# Galvanized bolts ok for aluminum?



## Thundra (Jul 17, 2012)

I know, I should go with S/S but for the amount of bolts I need, the $$$ starts adding up. 

Will galvanized bolts/nuts/washers be ok?, will they rust out first over the aluminum?


----------



## bigwave (Jul 17, 2012)

I say no, the galvanized bolts that the po had on my boat really caused some damage. SS is the way to go.


----------



## jigngrub (Jul 17, 2012)

I agree with BW, galv will rust and corrode your aluminum... and eventually eat some nice holes in it.

Stainless is worth every penny.


----------



## fool4fish1226 (Jul 17, 2012)

jigngrub said:


> I agree with BW, galv will rust and corrode your aluminum... and eventually eat some nice holes in it.
> 
> Stainless is worth every penny.




+2


----------



## xbacksideslider (Jul 17, 2012)

Or aluminum . . .


----------



## lckstckn2smknbrls (Jul 17, 2012)

Menard's has bulk bags of SS hardware at good prices. Buy the longest your going to need and cut them down for where you need shorter bolts.


----------



## xbacksideslider (Jul 18, 2012)

https://www.fastenersuperstore.com/searchResults/stainless-machine-phillips-pan

Buy in bulk - a thousand?


----------



## Butthead (Jul 18, 2012)

+78627 for SS

I buy my stainless from Fastenal and Lowes.


----------



## PSG-1 (Jul 20, 2012)

Any metal used in a marine application needs to be made of stainless, aluminum, or bronze. No ifs ands or buts about it.

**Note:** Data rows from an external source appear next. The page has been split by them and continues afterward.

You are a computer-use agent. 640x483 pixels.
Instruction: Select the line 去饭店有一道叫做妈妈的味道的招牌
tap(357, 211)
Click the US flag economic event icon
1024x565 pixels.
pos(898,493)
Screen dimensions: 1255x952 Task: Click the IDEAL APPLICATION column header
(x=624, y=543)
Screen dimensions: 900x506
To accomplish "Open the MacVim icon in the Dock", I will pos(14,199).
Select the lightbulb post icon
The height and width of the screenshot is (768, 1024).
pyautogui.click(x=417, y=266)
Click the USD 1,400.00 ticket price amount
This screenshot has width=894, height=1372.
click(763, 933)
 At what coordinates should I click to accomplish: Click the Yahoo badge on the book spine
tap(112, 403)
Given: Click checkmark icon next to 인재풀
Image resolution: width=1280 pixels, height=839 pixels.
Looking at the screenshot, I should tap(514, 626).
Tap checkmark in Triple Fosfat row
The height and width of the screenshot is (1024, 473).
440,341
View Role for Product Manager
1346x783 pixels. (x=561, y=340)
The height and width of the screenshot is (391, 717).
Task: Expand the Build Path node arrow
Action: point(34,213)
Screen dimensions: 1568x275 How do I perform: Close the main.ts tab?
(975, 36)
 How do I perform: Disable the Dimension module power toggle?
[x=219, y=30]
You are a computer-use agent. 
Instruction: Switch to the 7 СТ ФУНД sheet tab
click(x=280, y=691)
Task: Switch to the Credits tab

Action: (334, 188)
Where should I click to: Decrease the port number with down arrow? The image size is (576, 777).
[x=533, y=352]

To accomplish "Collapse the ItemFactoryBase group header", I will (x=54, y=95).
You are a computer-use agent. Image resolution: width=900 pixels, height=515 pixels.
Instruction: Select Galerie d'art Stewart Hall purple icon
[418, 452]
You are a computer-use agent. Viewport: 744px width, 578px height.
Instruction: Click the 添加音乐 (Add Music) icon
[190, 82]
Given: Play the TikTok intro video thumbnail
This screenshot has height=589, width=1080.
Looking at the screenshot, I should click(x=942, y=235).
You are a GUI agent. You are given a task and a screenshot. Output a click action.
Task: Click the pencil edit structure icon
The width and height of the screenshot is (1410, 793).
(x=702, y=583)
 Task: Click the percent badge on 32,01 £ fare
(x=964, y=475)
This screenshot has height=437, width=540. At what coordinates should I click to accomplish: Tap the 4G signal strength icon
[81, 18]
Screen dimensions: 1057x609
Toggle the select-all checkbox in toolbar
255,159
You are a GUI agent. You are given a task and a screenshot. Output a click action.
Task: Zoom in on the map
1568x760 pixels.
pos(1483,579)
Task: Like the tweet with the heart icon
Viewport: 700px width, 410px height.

Pay the price now in money, or, cut corners, and pay the price later down the road with issues such as galvanic corrosion/electrolysis, and trust me, that costs you a LOT more than what you would spend in fasteners.


----------



## Thundra (Sep 8, 2016)

Somehow I had used 4 galvanized nuts/bolts/washers in the transom and this past summer, replaced them with S/S.


----------



## lckstckn2smknbrls (Sep 8, 2016)

There are different alloys of stainless steel. IIRC you want 316.


----------



## Dave Emunson (Sep 8, 2016)

You should check out these company's I have bought from both of them.
The one has free shipping too. Both I would order from again.  
https://www.fastenerusa.com/ 
https://www.fmwfasteners.com/


----------



## Al U Minium (Sep 9, 2016)

Stainless steel is steel with nickle in it. Add it to aluminum and you have a electrolysis with water added. My transducer bracket was SS and ate that size hole through the stern. Every place I used SS corroded the aluminum it came in contact with. I use my boat almost always in salt water but fresh will do it too. With galvanized steel it is coated with zinc, the zinc will disappear first from electrolysis then you are left with the steel.

There are tables showing what metals will create the highest corrosion from electrolysis. That is where to start.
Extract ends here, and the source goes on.